Grundlegend involviert ist im neurologischen Sinne zunächst das „Überlebenssystem», das in erster Linie eine Funktion des limbischen Systems im Gehirn ist, das bei einer Herausforderung („Trigger») – durch den das eigene Überleben bedroht sein könnte – eine Art „Erstarrung» oder „Furcht» im Sinne einer automatisierten Antwort hervorruft.
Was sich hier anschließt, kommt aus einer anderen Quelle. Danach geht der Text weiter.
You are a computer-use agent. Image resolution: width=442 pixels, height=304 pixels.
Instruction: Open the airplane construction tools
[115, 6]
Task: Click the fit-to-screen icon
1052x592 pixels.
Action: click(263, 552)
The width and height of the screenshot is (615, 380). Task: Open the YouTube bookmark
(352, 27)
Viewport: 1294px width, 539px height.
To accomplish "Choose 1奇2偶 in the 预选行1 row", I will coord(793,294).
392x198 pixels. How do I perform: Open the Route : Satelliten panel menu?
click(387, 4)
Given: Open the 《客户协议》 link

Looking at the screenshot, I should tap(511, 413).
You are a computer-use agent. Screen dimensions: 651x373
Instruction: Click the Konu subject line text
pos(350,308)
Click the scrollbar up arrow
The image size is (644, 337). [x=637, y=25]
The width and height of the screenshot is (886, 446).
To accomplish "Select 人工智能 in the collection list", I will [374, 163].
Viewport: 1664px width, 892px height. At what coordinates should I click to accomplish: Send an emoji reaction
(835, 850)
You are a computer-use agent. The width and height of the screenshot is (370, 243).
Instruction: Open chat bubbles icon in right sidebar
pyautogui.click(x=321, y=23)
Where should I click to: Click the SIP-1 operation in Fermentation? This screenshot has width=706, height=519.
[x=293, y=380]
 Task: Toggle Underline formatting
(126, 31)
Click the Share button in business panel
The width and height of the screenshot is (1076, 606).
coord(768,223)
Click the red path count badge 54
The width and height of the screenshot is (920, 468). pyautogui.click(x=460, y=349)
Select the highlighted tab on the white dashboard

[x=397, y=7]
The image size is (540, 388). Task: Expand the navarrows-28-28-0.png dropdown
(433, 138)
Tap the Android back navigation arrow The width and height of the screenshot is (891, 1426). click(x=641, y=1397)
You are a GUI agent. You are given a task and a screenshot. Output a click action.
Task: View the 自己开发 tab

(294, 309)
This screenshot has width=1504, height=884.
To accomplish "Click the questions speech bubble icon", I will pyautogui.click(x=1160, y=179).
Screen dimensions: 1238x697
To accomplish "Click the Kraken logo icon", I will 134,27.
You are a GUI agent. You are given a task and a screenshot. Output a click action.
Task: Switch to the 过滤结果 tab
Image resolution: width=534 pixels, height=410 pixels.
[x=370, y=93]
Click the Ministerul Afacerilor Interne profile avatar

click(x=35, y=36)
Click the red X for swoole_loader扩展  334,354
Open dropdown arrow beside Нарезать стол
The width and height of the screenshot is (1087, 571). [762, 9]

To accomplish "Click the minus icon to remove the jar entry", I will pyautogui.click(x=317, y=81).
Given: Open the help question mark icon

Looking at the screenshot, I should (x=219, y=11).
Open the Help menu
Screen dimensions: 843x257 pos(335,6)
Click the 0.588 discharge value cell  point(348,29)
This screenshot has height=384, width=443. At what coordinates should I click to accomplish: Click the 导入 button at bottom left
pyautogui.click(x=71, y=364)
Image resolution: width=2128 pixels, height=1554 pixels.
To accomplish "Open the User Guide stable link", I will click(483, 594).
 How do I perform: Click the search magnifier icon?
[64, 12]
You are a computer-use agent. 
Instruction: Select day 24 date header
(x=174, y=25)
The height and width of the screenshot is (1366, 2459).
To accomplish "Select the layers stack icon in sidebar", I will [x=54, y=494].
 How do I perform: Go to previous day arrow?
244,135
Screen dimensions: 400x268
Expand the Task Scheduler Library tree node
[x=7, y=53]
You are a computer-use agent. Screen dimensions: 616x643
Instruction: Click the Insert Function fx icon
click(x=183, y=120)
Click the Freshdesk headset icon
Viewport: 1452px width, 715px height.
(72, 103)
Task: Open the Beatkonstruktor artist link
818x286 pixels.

Diese Reaktion wird auch als „Kampf- und Fluchtinstinkt» (engl. „flight or fight syndrome») bezeichnet.
Diese Reaktion geht neurologisch zunächst von der Amygdala aus und produziert im Zusammenhang mit dem Hypothalamus und der Hypophyse ein „Fliehen» oder „Verteidigen», wenn sich ein bestimmter Trigger wirklich als (vermeintliche) Bedrohung herausstellt: die Herzrate steigt, die Sauerstoffversorgung geht in Richtung Muskeln; im Ergebnis wird das sympathische Nervensystem gegenüber dem parasympathischen bevorzugt und sichert so die Flucht- oder gar Kampfbereitschaft ab. Sehen wir bspw. beim Wandern plötzlich eine Schlange vor uns auf dem Weg, tritt i. d. R. solch eine schnelle Reaktion getriggert durch die Amygdala ein, die uns zunächst „erstarren» lässt und in Folge unsere Flucht- oder Kampfbereitschaft innervieren kann.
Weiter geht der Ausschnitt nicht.